- **The input**
··········

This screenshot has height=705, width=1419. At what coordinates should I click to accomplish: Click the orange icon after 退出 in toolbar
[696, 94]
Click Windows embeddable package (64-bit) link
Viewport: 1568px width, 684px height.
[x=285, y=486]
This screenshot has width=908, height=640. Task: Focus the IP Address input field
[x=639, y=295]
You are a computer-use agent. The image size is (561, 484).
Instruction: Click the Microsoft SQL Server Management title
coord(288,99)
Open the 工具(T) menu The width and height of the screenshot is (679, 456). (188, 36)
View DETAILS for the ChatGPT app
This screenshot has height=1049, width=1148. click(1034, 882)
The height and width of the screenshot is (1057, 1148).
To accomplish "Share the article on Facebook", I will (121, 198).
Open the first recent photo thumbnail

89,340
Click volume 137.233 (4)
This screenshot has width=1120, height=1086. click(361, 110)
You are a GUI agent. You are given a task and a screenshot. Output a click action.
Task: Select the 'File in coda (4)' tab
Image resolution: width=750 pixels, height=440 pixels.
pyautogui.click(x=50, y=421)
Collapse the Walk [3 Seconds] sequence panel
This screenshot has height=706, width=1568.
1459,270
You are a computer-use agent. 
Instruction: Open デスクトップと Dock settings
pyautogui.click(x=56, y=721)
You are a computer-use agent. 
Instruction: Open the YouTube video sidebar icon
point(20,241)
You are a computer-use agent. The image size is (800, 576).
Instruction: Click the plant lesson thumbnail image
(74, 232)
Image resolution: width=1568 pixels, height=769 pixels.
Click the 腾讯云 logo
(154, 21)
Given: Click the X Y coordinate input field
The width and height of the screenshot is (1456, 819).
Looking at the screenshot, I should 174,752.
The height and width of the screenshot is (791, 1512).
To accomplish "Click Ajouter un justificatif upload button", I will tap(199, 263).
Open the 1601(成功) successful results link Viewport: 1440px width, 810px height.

··········

- **Requirements**
Express the stretch of the listing from the line containing "The height and width of the screenshot is (1057, 1148)." through the line containing "will tap(199, 263)." as a Markdown table with the columns Number and Record line, leaving out blank lines.

- **Full output**
| Number | Record line |
|---|---|
| 1 | The height and width of the screenshot is (1057, 1148). |
| 2 | To accomplish "Share the article on Facebook", I will (121, 198). |
| 3 | Open the first recent photo thumbnail |
| 4 | 89,340 |
| 5 | Click volume 137.233 (4) |
| 6 | This screenshot has width=1120, height=1086. click(361, 110) |
| 7 | You are a GUI agent. You are given a task and a screenshot. Output a click action. |
| 8 | Task: Select the 'File in coda (4)' tab |
| 9 | Image resolution: width=750 pixels, height=440 pixels. |
| 10 | pyautogui.click(x=50, y=421) |
| 11 | Collapse the Walk [3 Seconds] sequence panel |
| 12 | This screenshot has height=706, width=1568. |
| 13 | 1459,270 |
| 14 | You are a computer-use agent.  |
| 15 | Instruction: Open デスクトップと Dock settings |
| 16 | pyautogui.click(x=56, y=721) |
| 17 | You are a computer-use agent.  |
| 18 | Instruction: Open the YouTube video sidebar icon |
| 19 | point(20,241) |
| 20 | You are a computer-use agent. The image size is (800, 576). |
| 21 | Instruction: Click the plant lesson thumbnail image |
| 22 | (74, 232) |
| 23 | Image resolution: width=1568 pixels, height=769 pixels. |
| 24 | Click the 腾讯云 logo |
| 25 | (154, 21) |
| 26 | Given: Click the X Y coordinate input field |
| 27 | The width and height of the screenshot is (1456, 819). |
| 28 | Looking at the screenshot, I should 174,752. |
| 29 | The height and width of the screenshot is (791, 1512). |
| 30 | To accomplish "Click Ajouter un justificatif upload button", I will tap(199, 263). |